DIRECTIONS: For this exercise, restate the data below with no change at all.

Data extracted from a collection
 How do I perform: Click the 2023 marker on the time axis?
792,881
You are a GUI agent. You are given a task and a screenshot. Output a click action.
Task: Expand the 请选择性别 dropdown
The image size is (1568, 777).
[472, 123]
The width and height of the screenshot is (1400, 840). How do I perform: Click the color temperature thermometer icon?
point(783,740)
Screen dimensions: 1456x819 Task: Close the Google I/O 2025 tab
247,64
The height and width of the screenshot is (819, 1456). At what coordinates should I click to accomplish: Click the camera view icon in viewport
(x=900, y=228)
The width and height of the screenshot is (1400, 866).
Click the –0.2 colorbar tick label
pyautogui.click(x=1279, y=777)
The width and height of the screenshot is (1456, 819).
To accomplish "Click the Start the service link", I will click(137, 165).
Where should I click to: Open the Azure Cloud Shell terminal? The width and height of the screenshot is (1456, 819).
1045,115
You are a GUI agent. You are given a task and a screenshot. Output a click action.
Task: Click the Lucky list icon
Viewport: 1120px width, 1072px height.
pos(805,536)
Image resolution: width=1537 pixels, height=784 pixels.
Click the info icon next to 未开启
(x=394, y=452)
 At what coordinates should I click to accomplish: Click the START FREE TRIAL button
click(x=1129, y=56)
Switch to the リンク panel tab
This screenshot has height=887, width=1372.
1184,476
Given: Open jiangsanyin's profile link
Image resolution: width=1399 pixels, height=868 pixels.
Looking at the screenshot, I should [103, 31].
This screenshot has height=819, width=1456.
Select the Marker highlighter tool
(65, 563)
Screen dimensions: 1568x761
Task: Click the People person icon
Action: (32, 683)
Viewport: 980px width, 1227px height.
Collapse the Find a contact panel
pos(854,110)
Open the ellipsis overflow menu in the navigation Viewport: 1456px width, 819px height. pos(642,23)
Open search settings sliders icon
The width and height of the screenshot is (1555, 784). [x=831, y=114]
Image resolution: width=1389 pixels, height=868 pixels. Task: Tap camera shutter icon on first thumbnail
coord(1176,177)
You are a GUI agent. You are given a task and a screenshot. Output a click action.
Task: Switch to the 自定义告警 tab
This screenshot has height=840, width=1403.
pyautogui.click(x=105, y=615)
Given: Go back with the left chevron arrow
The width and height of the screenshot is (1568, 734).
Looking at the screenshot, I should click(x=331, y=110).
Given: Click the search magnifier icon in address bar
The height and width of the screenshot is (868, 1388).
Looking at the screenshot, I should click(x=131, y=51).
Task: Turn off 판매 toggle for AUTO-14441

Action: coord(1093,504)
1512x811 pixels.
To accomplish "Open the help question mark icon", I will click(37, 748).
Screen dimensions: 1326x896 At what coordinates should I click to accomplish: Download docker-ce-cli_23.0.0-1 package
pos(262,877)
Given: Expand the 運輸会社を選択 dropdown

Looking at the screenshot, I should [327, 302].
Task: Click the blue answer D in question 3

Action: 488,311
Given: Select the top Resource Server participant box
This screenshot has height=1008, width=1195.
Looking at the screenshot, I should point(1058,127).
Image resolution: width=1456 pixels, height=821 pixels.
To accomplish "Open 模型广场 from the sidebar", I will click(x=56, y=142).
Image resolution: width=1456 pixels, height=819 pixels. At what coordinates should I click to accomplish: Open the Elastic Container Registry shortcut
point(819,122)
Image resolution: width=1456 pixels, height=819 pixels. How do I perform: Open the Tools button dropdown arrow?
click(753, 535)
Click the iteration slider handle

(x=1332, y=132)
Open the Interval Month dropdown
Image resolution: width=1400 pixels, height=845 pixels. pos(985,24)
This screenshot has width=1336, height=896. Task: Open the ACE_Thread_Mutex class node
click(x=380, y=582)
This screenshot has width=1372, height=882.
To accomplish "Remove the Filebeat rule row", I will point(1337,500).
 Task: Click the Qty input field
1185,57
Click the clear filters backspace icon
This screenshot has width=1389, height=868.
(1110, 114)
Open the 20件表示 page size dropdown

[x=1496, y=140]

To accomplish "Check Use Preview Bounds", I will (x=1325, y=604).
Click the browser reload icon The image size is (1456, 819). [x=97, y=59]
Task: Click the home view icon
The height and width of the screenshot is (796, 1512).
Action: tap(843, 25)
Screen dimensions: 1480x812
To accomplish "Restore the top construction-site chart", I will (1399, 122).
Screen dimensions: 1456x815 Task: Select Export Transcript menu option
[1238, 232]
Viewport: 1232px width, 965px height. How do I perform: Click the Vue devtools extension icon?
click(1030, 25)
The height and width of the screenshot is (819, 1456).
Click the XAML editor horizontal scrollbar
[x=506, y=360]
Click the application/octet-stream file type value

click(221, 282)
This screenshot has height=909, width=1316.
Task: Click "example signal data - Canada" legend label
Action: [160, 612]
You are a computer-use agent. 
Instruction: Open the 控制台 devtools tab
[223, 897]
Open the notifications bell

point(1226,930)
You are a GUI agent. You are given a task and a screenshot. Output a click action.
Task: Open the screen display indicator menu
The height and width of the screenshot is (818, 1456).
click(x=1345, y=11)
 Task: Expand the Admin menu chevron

TASK SOLUTION:
 How do I perform: Click the 2023 marker on the time axis?
792,881
You are a GUI agent. You are given a task and a screenshot. Output a click action.
Task: Expand the 请选择性别 dropdown
The image size is (1568, 777).
[472, 123]
The width and height of the screenshot is (1400, 840). How do I perform: Click the color temperature thermometer icon?
point(783,740)
Screen dimensions: 1456x819 Task: Close the Google I/O 2025 tab
247,64
The height and width of the screenshot is (819, 1456). At what coordinates should I click to accomplish: Click the camera view icon in viewport
(x=900, y=228)
The width and height of the screenshot is (1400, 866).
Click the –0.2 colorbar tick label
pyautogui.click(x=1279, y=777)
The width and height of the screenshot is (1456, 819).
To accomplish "Click the Start the service link", I will click(137, 165).
Where should I click to: Open the Azure Cloud Shell terminal? The width and height of the screenshot is (1456, 819).
1045,115
You are a GUI agent. You are given a task and a screenshot. Output a click action.
Task: Click the Lucky list icon
Viewport: 1120px width, 1072px height.
pos(805,536)
Image resolution: width=1537 pixels, height=784 pixels.
Click the info icon next to 未开启
(x=394, y=452)
 At what coordinates should I click to accomplish: Click the START FREE TRIAL button
click(x=1129, y=56)
Switch to the リンク panel tab
This screenshot has height=887, width=1372.
1184,476
Given: Open jiangsanyin's profile link
Image resolution: width=1399 pixels, height=868 pixels.
Looking at the screenshot, I should [103, 31].
This screenshot has height=819, width=1456.
Select the Marker highlighter tool
(65, 563)
Screen dimensions: 1568x761
Task: Click the People person icon
Action: (32, 683)
Viewport: 980px width, 1227px height.
Collapse the Find a contact panel
pos(854,110)
Open the ellipsis overflow menu in the navigation Viewport: 1456px width, 819px height. pos(642,23)
Open search settings sliders icon
The width and height of the screenshot is (1555, 784). [x=831, y=114]
Image resolution: width=1389 pixels, height=868 pixels. Task: Tap camera shutter icon on first thumbnail
coord(1176,177)
You are a GUI agent. You are given a task and a screenshot. Output a click action.
Task: Switch to the 自定义告警 tab
This screenshot has height=840, width=1403.
pyautogui.click(x=105, y=615)
Given: Go back with the left chevron arrow
The width and height of the screenshot is (1568, 734).
Looking at the screenshot, I should click(x=331, y=110).
Given: Click the search magnifier icon in address bar
The height and width of the screenshot is (868, 1388).
Looking at the screenshot, I should click(x=131, y=51).
Task: Turn off 판매 toggle for AUTO-14441

Action: coord(1093,504)
1512x811 pixels.
To accomplish "Open the help question mark icon", I will click(37, 748).
Screen dimensions: 1326x896 At what coordinates should I click to accomplish: Download docker-ce-cli_23.0.0-1 package
pos(262,877)
Given: Expand the 運輸会社を選択 dropdown

Looking at the screenshot, I should [327, 302].
Task: Click the blue answer D in question 3

Action: 488,311
Given: Select the top Resource Server participant box
This screenshot has height=1008, width=1195.
Looking at the screenshot, I should point(1058,127).
Image resolution: width=1456 pixels, height=821 pixels.
To accomplish "Open 模型广场 from the sidebar", I will click(x=56, y=142).
Image resolution: width=1456 pixels, height=819 pixels. At what coordinates should I click to accomplish: Open the Elastic Container Registry shortcut
point(819,122)
Image resolution: width=1456 pixels, height=819 pixels. How do I perform: Open the Tools button dropdown arrow?
click(753, 535)
Click the iteration slider handle

(x=1332, y=132)
Open the Interval Month dropdown
Image resolution: width=1400 pixels, height=845 pixels. pos(985,24)
This screenshot has width=1336, height=896. Task: Open the ACE_Thread_Mutex class node
click(x=380, y=582)
This screenshot has width=1372, height=882.
To accomplish "Remove the Filebeat rule row", I will point(1337,500).
 Task: Click the Qty input field
1185,57
Click the clear filters backspace icon
This screenshot has width=1389, height=868.
(1110, 114)
Open the 20件表示 page size dropdown

[x=1496, y=140]

To accomplish "Check Use Preview Bounds", I will (x=1325, y=604).
Click the browser reload icon The image size is (1456, 819). [x=97, y=59]
Task: Click the home view icon
The height and width of the screenshot is (796, 1512).
Action: tap(843, 25)
Screen dimensions: 1480x812
To accomplish "Restore the top construction-site chart", I will (1399, 122).
Screen dimensions: 1456x815 Task: Select Export Transcript menu option
[1238, 232]
Viewport: 1232px width, 965px height. How do I perform: Click the Vue devtools extension icon?
click(1030, 25)
The height and width of the screenshot is (819, 1456).
Click the XAML editor horizontal scrollbar
[x=506, y=360]
Click the application/octet-stream file type value

click(221, 282)
This screenshot has height=909, width=1316.
Task: Click "example signal data - Canada" legend label
Action: [160, 612]
You are a computer-use agent. 
Instruction: Open the 控制台 devtools tab
[223, 897]
Open the notifications bell

point(1226,930)
You are a GUI agent. You are given a task and a screenshot. Output a click action.
Task: Open the screen display indicator menu
The height and width of the screenshot is (818, 1456).
click(x=1345, y=11)
 Task: Expand the Admin menu chevron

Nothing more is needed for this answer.